WORK REQUEST: Reproduce the records word for word, from the first line to the line containing "[Play Lekking Black Grouse] (551, 153)".
------ INPUT
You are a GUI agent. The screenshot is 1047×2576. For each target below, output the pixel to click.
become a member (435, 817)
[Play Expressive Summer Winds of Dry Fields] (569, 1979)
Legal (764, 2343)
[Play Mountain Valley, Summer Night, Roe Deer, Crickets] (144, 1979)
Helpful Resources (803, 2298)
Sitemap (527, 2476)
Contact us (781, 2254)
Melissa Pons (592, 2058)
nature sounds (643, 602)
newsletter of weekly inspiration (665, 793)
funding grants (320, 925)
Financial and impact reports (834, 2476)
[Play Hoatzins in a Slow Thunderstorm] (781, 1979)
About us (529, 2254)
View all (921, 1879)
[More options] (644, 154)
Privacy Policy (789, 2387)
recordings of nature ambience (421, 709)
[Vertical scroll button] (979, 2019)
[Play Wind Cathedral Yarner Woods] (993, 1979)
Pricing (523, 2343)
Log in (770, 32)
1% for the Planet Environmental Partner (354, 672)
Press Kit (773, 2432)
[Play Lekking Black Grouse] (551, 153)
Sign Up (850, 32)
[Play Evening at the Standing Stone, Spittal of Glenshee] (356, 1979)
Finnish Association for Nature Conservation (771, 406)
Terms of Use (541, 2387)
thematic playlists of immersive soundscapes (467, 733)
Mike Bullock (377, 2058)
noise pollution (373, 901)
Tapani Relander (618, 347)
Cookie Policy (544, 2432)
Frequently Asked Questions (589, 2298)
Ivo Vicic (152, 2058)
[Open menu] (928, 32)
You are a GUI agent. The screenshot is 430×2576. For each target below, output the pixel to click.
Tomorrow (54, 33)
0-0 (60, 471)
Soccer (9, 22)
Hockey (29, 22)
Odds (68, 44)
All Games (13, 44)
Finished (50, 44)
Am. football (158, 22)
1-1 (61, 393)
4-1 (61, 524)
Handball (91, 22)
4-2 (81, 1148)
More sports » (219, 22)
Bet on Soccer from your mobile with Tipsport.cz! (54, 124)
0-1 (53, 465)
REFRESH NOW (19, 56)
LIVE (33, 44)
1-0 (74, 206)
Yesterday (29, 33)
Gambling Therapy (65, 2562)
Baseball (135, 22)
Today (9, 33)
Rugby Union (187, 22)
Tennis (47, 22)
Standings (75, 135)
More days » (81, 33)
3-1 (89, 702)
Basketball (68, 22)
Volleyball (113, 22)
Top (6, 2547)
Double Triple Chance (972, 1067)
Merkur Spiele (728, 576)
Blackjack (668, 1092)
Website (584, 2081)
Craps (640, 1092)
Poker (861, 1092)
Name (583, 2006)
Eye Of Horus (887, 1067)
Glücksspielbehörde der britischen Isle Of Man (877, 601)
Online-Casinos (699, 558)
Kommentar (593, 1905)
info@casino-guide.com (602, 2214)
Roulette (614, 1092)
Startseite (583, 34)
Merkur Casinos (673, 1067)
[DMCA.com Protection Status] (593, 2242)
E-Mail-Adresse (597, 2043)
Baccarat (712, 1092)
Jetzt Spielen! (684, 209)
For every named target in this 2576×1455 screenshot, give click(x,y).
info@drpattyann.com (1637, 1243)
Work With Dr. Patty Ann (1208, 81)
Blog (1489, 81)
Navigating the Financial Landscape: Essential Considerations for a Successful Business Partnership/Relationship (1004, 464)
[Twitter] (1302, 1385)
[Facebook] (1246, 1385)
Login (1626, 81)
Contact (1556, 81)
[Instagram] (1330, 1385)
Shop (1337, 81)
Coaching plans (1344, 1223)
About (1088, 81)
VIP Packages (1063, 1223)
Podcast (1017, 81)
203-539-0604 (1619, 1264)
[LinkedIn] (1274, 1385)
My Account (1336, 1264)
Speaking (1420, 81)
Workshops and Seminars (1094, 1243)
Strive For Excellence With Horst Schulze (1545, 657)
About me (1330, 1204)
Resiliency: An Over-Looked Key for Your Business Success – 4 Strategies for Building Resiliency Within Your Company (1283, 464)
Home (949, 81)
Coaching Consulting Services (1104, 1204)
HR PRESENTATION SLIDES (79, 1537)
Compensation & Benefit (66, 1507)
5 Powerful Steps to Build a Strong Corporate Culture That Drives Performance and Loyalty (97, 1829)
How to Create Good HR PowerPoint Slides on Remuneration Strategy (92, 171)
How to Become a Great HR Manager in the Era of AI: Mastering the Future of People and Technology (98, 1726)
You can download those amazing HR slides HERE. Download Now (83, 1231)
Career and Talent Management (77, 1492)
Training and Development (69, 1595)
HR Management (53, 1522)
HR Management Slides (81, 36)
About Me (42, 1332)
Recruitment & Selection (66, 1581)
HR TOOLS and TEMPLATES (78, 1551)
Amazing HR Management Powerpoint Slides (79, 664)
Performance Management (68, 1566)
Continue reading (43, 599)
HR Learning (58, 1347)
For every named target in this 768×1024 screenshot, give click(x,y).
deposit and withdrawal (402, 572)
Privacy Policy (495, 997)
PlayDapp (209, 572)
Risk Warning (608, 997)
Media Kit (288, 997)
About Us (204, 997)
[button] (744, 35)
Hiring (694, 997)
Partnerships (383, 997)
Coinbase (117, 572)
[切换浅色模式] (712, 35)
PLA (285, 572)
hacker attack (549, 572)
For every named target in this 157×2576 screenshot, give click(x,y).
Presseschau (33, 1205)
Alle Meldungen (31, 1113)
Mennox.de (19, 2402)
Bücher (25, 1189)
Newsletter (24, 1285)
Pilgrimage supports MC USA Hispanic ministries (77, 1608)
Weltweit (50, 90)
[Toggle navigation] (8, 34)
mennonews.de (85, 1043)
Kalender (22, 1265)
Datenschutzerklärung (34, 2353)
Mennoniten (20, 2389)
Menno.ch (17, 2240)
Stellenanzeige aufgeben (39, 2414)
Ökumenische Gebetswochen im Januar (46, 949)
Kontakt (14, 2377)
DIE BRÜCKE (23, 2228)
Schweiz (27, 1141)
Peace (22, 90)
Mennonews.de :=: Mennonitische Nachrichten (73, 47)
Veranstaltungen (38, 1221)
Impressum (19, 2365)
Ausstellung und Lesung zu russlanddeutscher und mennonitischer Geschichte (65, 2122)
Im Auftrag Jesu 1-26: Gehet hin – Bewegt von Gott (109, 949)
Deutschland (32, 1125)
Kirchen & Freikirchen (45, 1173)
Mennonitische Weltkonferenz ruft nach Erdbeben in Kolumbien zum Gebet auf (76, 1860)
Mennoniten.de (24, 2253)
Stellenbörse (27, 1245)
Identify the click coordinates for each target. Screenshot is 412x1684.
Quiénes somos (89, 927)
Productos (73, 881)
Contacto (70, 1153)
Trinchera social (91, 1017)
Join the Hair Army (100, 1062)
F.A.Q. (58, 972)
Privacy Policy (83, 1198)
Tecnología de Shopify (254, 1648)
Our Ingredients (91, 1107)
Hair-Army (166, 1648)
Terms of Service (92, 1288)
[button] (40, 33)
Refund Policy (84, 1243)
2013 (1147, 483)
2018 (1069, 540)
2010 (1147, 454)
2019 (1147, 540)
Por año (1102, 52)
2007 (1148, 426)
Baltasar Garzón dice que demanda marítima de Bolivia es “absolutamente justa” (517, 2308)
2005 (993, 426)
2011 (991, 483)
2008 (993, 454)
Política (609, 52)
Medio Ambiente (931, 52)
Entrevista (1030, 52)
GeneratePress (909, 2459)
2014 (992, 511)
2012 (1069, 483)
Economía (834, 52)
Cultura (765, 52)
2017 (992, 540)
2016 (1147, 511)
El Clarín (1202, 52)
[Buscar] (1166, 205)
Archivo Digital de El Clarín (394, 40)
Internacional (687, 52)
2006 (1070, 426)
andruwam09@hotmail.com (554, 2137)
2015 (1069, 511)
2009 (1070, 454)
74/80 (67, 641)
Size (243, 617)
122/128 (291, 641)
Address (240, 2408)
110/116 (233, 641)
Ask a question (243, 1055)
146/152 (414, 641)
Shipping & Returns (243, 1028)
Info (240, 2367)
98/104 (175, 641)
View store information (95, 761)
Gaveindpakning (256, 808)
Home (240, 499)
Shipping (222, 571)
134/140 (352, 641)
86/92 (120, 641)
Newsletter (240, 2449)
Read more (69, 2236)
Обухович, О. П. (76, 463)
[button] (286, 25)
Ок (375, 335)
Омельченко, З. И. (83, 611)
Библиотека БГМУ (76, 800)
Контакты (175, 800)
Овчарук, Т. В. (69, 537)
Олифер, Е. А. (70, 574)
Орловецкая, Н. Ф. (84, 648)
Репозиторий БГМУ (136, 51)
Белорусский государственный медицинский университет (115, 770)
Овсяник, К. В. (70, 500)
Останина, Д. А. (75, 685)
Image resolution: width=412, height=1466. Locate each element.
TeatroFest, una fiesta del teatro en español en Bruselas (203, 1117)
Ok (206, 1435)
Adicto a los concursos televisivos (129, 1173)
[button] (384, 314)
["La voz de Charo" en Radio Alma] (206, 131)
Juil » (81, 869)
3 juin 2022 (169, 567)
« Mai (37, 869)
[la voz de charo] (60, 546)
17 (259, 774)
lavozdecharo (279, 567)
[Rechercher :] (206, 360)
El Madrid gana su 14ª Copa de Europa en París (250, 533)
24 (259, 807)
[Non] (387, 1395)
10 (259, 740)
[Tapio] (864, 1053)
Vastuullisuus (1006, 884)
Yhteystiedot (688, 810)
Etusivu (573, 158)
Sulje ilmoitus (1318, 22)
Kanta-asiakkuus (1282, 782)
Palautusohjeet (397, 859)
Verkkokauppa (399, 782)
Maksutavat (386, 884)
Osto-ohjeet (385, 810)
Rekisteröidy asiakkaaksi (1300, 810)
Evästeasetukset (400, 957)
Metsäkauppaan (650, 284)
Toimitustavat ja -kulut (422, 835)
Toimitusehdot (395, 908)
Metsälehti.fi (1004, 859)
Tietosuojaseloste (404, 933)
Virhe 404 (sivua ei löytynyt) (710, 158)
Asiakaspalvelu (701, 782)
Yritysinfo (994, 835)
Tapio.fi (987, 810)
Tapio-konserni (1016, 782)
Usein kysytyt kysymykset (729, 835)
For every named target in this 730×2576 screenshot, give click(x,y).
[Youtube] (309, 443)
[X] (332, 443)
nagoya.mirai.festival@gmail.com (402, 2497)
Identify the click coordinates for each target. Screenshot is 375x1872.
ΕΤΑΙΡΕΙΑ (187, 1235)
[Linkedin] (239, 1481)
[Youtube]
------------
FINISHED EXERCISE:
You are a GUI agent. The screenshot is 1047×2576. For each target below, output the pixel to click.
become a member (435, 817)
[Play Expressive Summer Winds of Dry Fields] (569, 1979)
Legal (764, 2343)
[Play Mountain Valley, Summer Night, Roe Deer, Crickets] (144, 1979)
Helpful Resources (803, 2298)
Sitemap (527, 2476)
Contact us (781, 2254)
Melissa Pons (592, 2058)
nature sounds (643, 602)
newsletter of weekly inspiration (665, 793)
funding grants (320, 925)
Financial and impact reports (834, 2476)
[Play Hoatzins in a Slow Thunderstorm] (781, 1979)
About us (529, 2254)
View all (921, 1879)
[More options] (644, 154)
Privacy Policy (789, 2387)
recordings of nature ambience (421, 709)
[Vertical scroll button] (979, 2019)
[Play Wind Cathedral Yarner Woods] (993, 1979)
Pricing (523, 2343)
Log in (770, 32)
1% for the Planet Environmental Partner (354, 672)
Press Kit (773, 2432)
[Play Lekking Black Grouse] (551, 153)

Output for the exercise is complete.